Domains and URLs
Ping results for google.com
Although IP addresses are specific and unique, they are not very easy for humans to read. If somebody talks to you about the server located at 173.194.33.38, you are unlikely to immediately recall whose server that is. However, if somebody mentions google.com (whose primary IP address is 173.194.33.38), then you are likely to immediately understand what they mean.
The textual name we use to indicate domains is called a "domain name" and it is used to indicate a more human-friendly address for a server. Domain names can be pointed at any IP address by whoever controls the domain name registration. This is similar to how contacts in your phonebook work. When you add a contact to your phone, you enter their phone number, which is a lot like an IP address. If the phone rings and all you see is the number, then you're unlikely to recognize who is calling. So you also add a name to the contact (and maybe a bunch of other information). The name of your contact is akin to the domain name for a server. When the phone rings and you see that it's Uncle Bob calling, then you know immediately what to expect when you answer: You will be talking to Uncle Bob.
If Uncle Bob got a new phone with a new number, then you would change the number in your phonebook, but not the rest of the contact info. Similarly, if you wanted to change the server hosting your website, you could point your domain from one IP address to another, and then anybody who visits your domain will see content delivered from the new server.
Reading Domain Names
Example domain name: www.example.com
Subdomain | Domain | Top-Level Domain |
www | example | com |
The subdomain is the most specific part of the address. It generally indicates the functions available at that subdomain. For example, the "www" subdomain generally indicates a webserver is present at that address. Other common subdomains include "mail" (email server) and "ftp" (file transfer server). |
The domain is the name registered by the owner of the domain, and this indicates the "property" name for the domain. For example, all services found under google.com can be assumed to belong to Google, who owns the domain "google." |
The top-level domain (or TLD as it is commonly called) indicates the larger categorization of the domain. These typically indicate either country (such as ".uk" or ".us") or another notion of purpose (such as ".org" or ".com"). Some TLDs have restrictions, such as ".edu" (only for educational institutions) or ".ch" (only for Swiss sites). |
Domain names are structured in a standardized way so that they can easily be parsed and understood by machines who must route communications between nodes of the network. They can be read from right to left in order of most general to most specific: Top-level domain => domain => subdomain.
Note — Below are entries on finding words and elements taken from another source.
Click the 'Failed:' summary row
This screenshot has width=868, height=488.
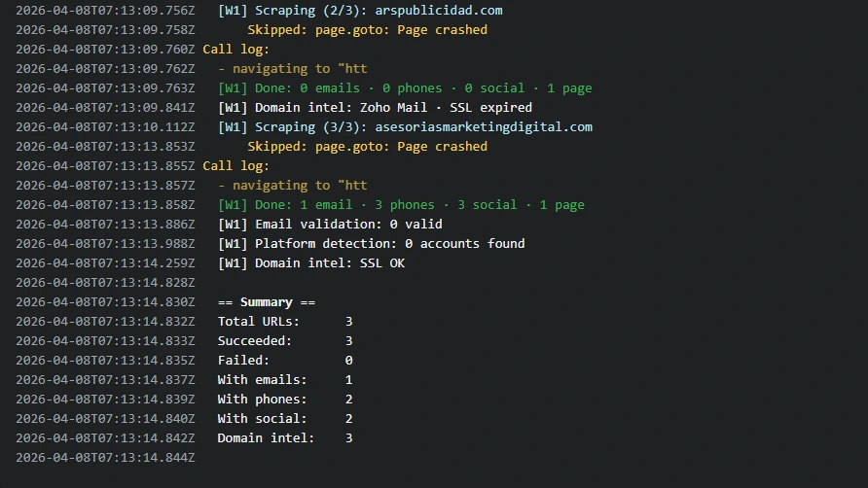(x=285, y=361)
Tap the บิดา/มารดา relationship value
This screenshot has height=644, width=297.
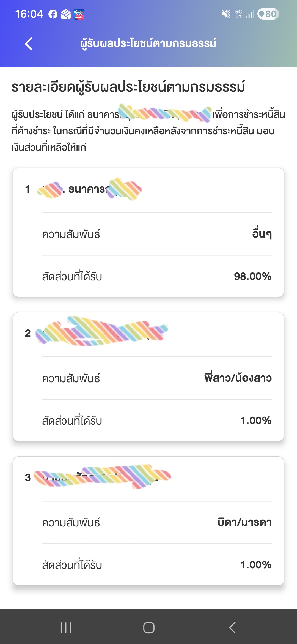[244, 522]
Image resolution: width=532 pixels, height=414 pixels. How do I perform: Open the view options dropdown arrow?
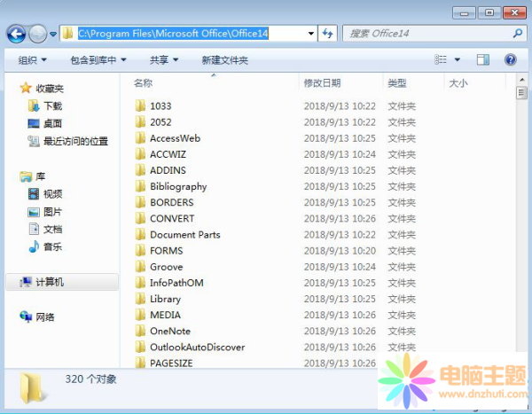pos(458,60)
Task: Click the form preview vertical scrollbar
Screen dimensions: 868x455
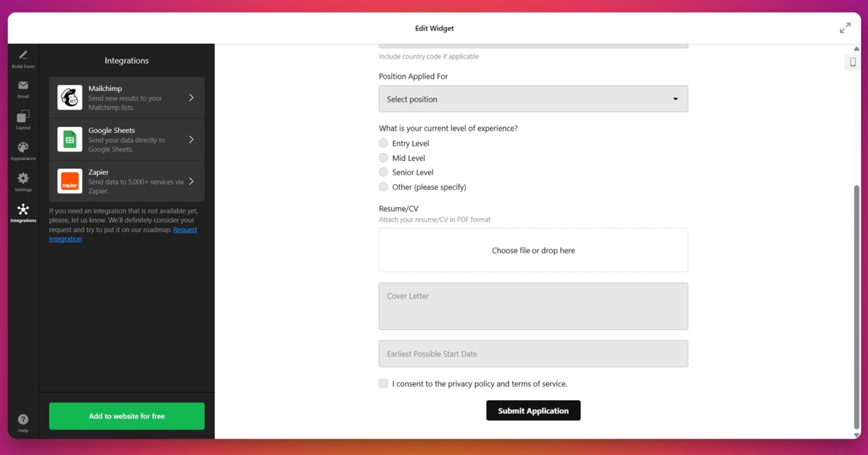Action: click(856, 305)
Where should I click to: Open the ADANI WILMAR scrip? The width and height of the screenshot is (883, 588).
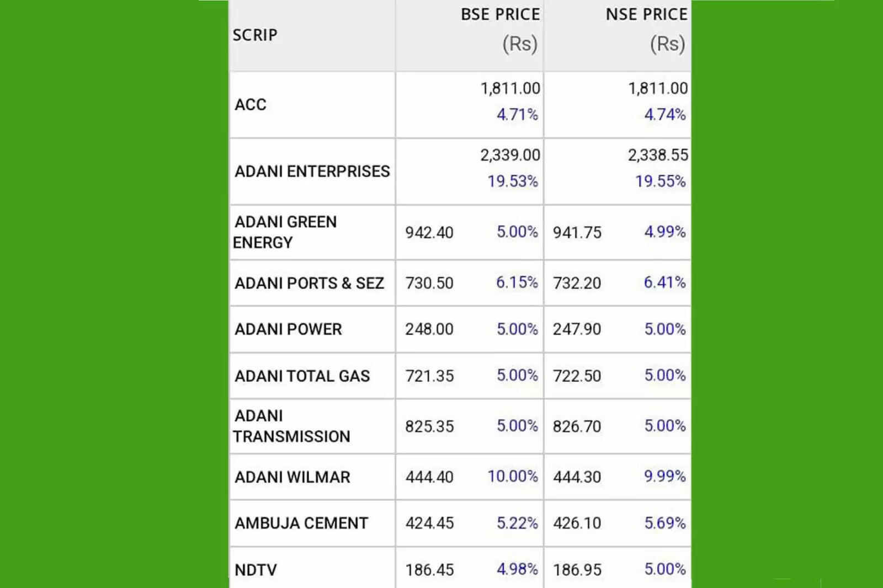point(292,477)
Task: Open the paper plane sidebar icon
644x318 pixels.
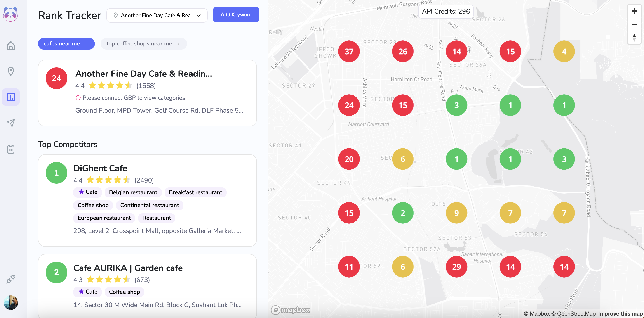Action: tap(11, 123)
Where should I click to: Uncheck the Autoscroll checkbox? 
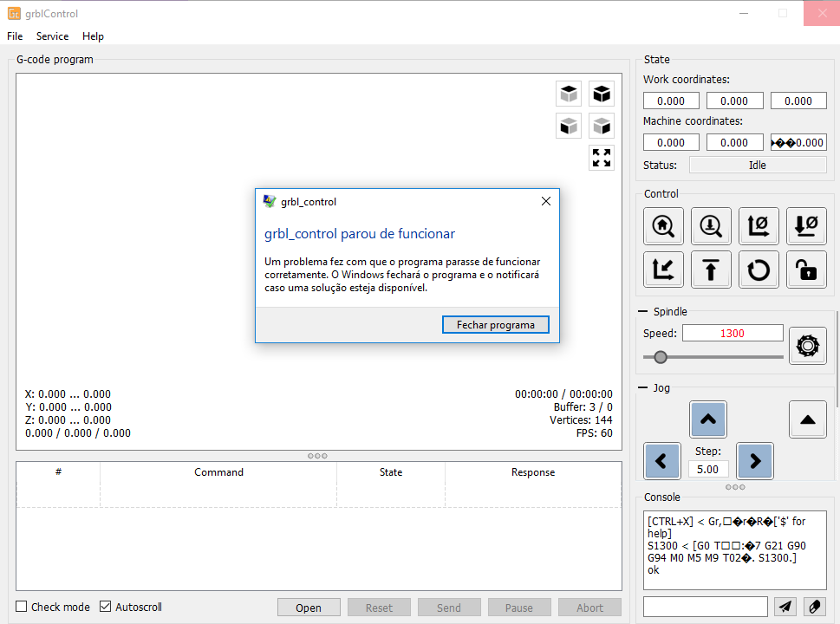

The domain is like the "city, state and country" in an address -- it gets us close to the data we want, but it usually doesn't specify the exact piece of information we want. We need a "street address" that tells us where our data lives. In order to find the unique location of a document or data object online, you need the object's Uniform Resource Locator (URL).
Reading URLs
Youtube search for cute cats
Take, for example, the URL in the screenshot above. It reads like an address that tells you how to get to this specific response from Youtube.com. Here is how we can break down this URL:
Example URL: https://www.youtube.com/results?search_query=cute+cats
protocol | domain | path | query string |
https:// | www.youtube.com | /results | ?search_query=cute+cats |
The protocol indicates the mechanism the browser used to contact the server. HTTPS indicates a Secure connection. |
The domain name indicates the location of the server being contacted. |
The name "path" refers to the fact that web servers traditionally pointed to browsable file systems, so the "path" to the file or folder was needed to locate data. In modern websites, the path is often a conceptual information representation and not necessarily tied to a file system. |
Query strings generally indicate values that "configure" the server response. In this example, the value "search_query" is populated with "cute+cats". That value is passed to the search engine, and the results displayed change depending on the value of the "search_query" parameter.
|
The URL indicates all of the information we need to get back to a specific response from the Web Server. That response is probably a web page or a data object that can be used by another application. The response should be consistent (a search for "cute cats" should always show me videos about cute cats). And the more I can pass it around by copying/pasting the URL, the more the content can spread and thrive.
Protocol
In order to document the location of an object online, we being with the protocol. This indicates the method used by the client to contact the server. Many web browsers support multiple protocols. The most common protocols supported in web browsers are HTTP, HTTPS, and FTP. Remember, these protocols provide the rules for communication used by clients and servers.
Domain
As discussed above, the domain provides a human-friendly name for a specific server. Subdomains are often used to run specific applications or services, and domains are listed in a system called the Domain Name Server (DNS) so that different routers can discover what numeric IP address corresponds to the domain name being requested.
Path
Paths provide the location of specific data objects. A data object might be a full web page, or just a blob of information in a structured format. Each data object exposed by a website or application requires a unique path to be located. In the example above, the path is simply "/results", which displays items found in a search query. This path will always render results from a search. Every search you perform on Youtube will lead you to this path in order to display the results.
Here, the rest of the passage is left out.